BEGIN Given entries

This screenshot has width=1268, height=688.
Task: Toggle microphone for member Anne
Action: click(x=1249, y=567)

END Given entries
BEGIN Given entries

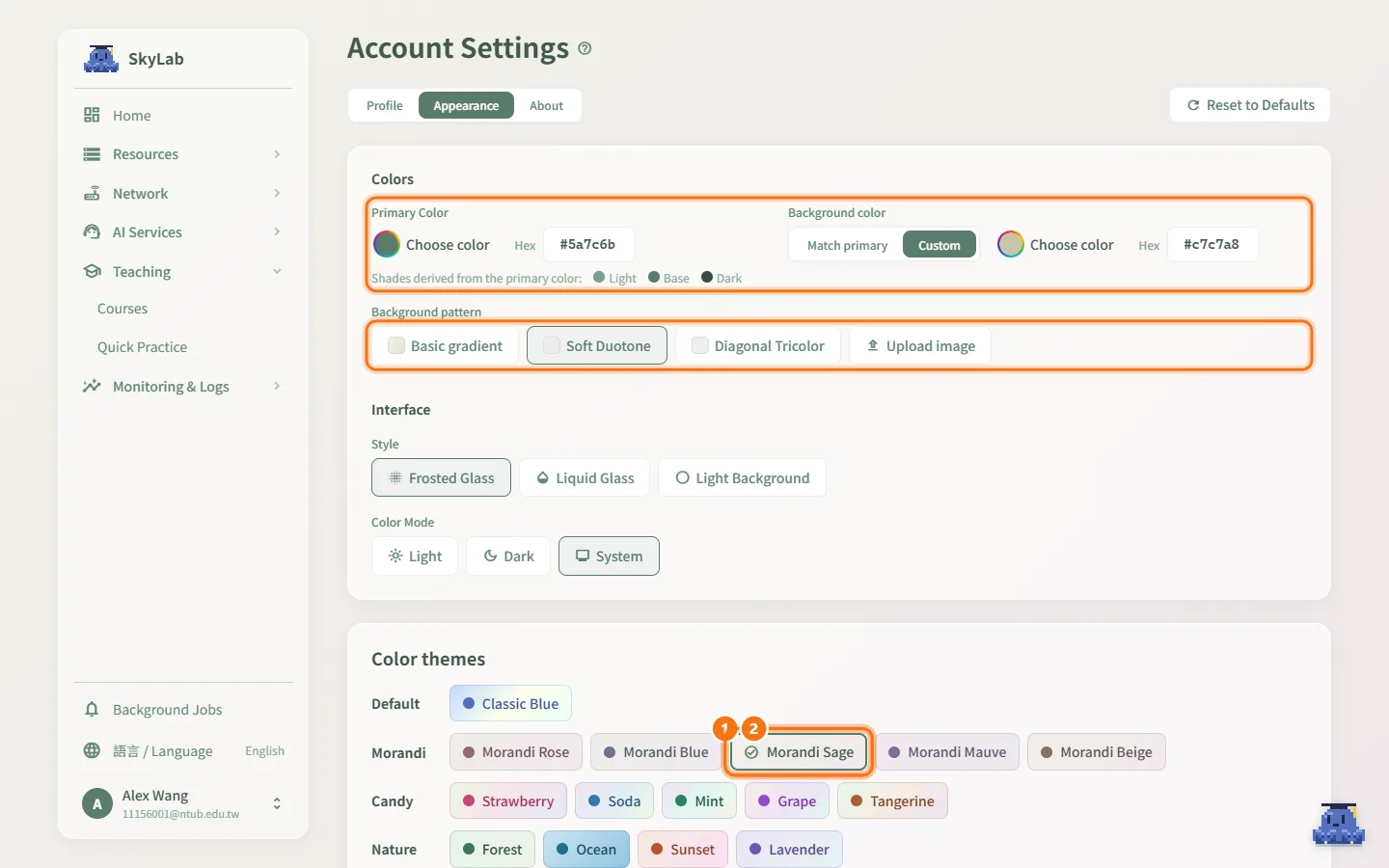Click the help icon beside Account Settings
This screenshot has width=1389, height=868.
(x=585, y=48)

END Given entries
BEGIN Given entries

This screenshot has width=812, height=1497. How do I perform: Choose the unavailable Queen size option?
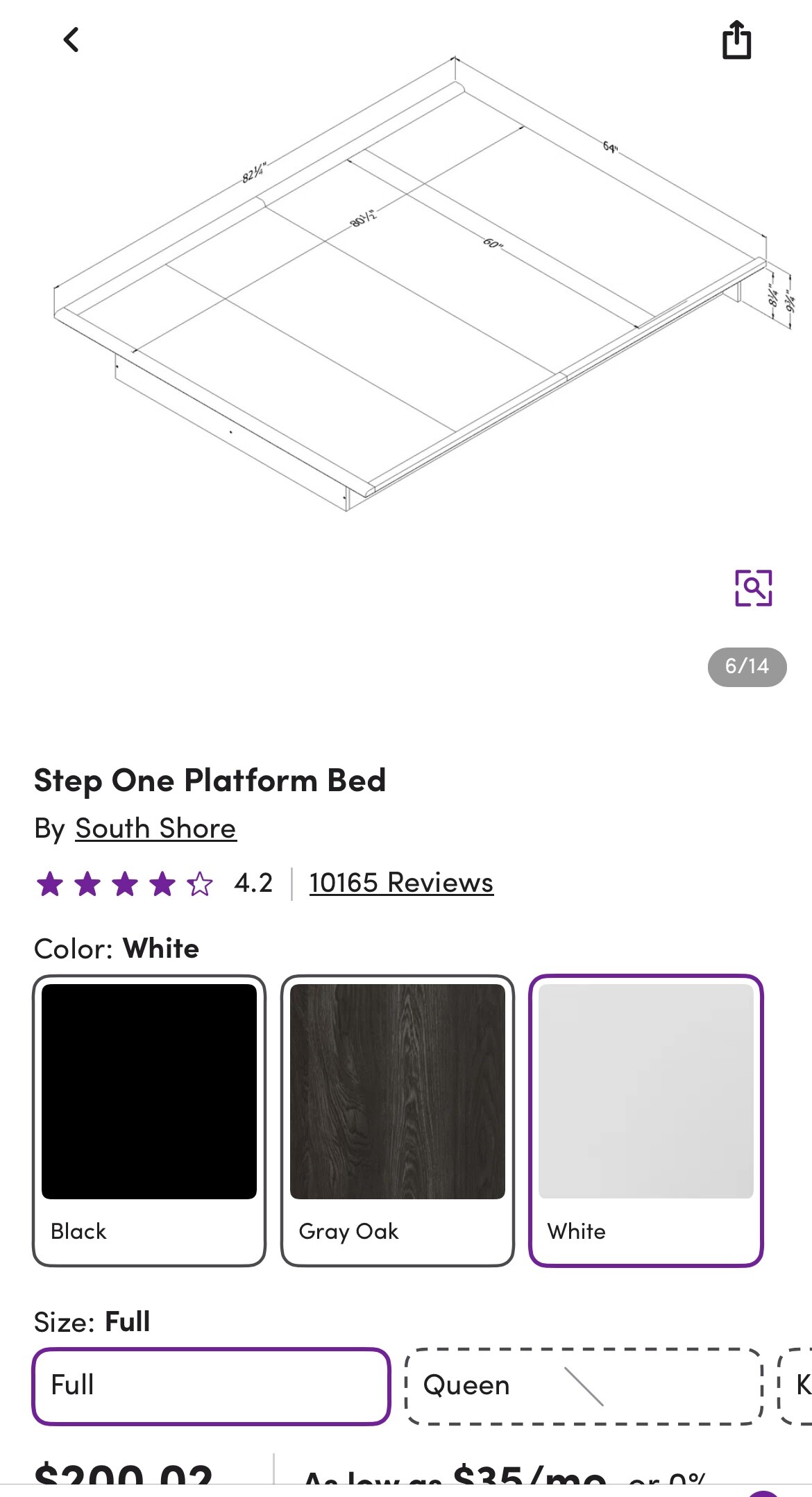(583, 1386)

END Given entries

**Work instructions**
Set out as a numbered list the lines of the listing above, from the line containing "This screenshot has width=812, height=1497." through the line containing "(583, 1386)", omitting blank lines and leaving out the pictures.

**Exercise answer**
1. This screenshot has width=812, height=1497. How do I perform: Choose the unavailable Queen size option?
2. (583, 1386)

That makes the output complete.